Quote the line containing "Select the Datto" and all lines that follow it in the listing below, exactly as written.

-.-.-

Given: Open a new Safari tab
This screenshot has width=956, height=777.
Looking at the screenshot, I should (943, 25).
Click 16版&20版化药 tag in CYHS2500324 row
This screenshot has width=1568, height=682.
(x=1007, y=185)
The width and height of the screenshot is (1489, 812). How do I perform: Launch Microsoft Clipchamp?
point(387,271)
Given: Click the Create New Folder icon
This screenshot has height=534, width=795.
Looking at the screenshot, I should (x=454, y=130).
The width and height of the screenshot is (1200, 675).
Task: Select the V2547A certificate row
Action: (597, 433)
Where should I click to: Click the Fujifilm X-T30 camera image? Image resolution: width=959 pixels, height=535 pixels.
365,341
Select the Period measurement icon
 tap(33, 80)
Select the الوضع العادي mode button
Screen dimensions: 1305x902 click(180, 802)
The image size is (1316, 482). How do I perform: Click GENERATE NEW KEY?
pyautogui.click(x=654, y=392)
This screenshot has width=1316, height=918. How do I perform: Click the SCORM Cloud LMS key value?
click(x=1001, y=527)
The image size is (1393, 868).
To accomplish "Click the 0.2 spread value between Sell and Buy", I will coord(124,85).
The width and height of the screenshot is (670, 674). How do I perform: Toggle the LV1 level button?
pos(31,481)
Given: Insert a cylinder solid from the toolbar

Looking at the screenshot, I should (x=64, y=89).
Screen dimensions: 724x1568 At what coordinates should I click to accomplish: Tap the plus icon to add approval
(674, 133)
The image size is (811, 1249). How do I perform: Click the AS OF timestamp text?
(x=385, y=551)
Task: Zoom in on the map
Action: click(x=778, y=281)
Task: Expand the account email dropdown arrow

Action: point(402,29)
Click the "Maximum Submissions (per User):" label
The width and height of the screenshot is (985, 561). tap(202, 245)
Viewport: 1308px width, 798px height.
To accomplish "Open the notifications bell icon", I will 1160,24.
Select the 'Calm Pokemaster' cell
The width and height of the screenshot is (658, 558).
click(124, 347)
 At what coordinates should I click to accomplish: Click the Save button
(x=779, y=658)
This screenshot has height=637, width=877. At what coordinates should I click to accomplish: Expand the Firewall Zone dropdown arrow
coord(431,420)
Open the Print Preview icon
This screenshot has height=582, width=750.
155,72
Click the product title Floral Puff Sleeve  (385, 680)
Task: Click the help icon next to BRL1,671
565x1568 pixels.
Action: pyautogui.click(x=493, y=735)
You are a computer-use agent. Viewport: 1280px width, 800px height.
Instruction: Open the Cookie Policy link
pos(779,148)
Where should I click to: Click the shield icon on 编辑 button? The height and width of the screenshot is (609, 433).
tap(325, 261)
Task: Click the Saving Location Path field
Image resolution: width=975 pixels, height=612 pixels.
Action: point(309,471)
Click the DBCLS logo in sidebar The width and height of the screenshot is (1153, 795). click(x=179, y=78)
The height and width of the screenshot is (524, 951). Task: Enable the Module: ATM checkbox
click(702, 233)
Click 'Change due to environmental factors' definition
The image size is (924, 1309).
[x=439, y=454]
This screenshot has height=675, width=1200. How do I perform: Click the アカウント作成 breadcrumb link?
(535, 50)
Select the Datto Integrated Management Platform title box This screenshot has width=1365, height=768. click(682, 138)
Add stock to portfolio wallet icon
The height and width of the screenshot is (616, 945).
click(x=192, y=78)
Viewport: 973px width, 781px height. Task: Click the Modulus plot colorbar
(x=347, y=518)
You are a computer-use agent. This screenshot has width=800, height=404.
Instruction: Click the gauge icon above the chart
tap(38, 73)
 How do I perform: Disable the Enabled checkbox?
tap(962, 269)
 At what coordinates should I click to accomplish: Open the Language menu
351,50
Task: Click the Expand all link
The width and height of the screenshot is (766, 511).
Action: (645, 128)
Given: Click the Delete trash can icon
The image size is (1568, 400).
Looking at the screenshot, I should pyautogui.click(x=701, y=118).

-.-.-

- _Exercise solution_
Select the Datto Integrated Management Platform title box This screenshot has width=1365, height=768. click(682, 138)
Add stock to portfolio wallet icon
The height and width of the screenshot is (616, 945).
click(x=192, y=78)
Viewport: 973px width, 781px height. Task: Click the Modulus plot colorbar
(x=347, y=518)
You are a computer-use agent. This screenshot has width=800, height=404.
Instruction: Click the gauge icon above the chart
tap(38, 73)
 How do I perform: Disable the Enabled checkbox?
tap(962, 269)
 At what coordinates should I click to accomplish: Open the Language menu
351,50
Task: Click the Expand all link
The width and height of the screenshot is (766, 511).
Action: (645, 128)
Given: Click the Delete trash can icon
The image size is (1568, 400).
Looking at the screenshot, I should pyautogui.click(x=701, y=118).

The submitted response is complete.